Quantifing the effect of beta vs SP500 performance
When you are looking through assets for higher or lower beta you will find that rarely are they nice round numbers. The important thing to know about determining high or low beta is how far from 1 the asset's beta is. For example a stock with a beta of 2 will move twice as fast as the SP500 on average. Therefore if the SP500 is up 1% on the day, we would expect the 2 beta stock to be up close to 2%. On the flip side of that, if the market is down 1%, our stock would be down about 2%. So you can see the inherent risk/reward with higher beta stocks. The SP500 has a beta of 1; 1 is the constant for "market perform" or matching the return of the SP500. A stock with a beta of 1 will be expected to perform equal to the market. A stock with a beta of .5 will return about half of the SP500, which is great if the market is down 5%, but not as much if the market is up 5%. Your .5 beta stock would be down 2.5% and up 2.5% respectively.
High and Low Beta Stocks
High Low
DDD 2.05 HAIN 0.3
MOS 1.55 AAPL 0.74
F 1.55 ENB 0.46
WFC 1.23 HD 0.99
CMI 1.74
This is the beta list for our watch list stocks. The beta for any other stock can easily be found on Yahoo Finance or any other reputable business news website.

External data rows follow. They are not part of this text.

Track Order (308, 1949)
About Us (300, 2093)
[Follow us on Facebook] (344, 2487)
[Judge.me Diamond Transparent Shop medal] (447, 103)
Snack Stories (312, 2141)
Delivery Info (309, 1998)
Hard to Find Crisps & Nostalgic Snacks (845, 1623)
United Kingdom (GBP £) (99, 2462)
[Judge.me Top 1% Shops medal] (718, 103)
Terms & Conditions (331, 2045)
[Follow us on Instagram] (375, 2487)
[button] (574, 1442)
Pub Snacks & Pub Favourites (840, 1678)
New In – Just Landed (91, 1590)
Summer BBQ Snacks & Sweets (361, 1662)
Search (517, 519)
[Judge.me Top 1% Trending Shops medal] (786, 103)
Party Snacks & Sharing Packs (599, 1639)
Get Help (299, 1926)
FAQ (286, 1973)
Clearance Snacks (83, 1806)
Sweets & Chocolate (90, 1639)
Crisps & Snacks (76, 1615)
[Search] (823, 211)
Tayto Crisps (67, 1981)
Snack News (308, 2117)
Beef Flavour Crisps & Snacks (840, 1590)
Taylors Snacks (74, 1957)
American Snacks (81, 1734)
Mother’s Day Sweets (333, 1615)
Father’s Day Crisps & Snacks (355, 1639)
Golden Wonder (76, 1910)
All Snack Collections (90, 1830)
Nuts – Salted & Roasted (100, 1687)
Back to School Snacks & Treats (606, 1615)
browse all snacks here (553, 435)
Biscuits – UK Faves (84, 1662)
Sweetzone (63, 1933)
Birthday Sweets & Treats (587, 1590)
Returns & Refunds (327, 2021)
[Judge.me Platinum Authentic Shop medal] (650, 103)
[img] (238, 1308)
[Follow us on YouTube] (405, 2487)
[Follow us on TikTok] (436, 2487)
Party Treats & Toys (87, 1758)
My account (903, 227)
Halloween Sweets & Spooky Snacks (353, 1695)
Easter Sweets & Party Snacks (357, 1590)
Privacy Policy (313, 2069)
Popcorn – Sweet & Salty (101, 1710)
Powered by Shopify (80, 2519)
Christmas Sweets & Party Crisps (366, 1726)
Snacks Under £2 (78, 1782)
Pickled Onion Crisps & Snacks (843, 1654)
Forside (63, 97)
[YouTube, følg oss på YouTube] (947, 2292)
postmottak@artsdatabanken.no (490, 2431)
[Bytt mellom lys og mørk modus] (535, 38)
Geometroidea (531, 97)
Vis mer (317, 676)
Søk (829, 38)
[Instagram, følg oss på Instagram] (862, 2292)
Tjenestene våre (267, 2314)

Most of the higher paying dividend stocks have lower beta:
T 0.39
AEP 0.33
PFE 0.74
AGNC 0.24
While other riskier stocks tend to have higher beta
BBRY 1.54
SSYS 1.53
FB 1.70
Beta doesn't guarantee an exact result in relationship to market performance, but it does give us some idea as to how a particular investment should behave. Investing only in Beta is a terrible way to build a portfolio, however it is another important concept for understanding the risk you are exposing yourself and your savings to.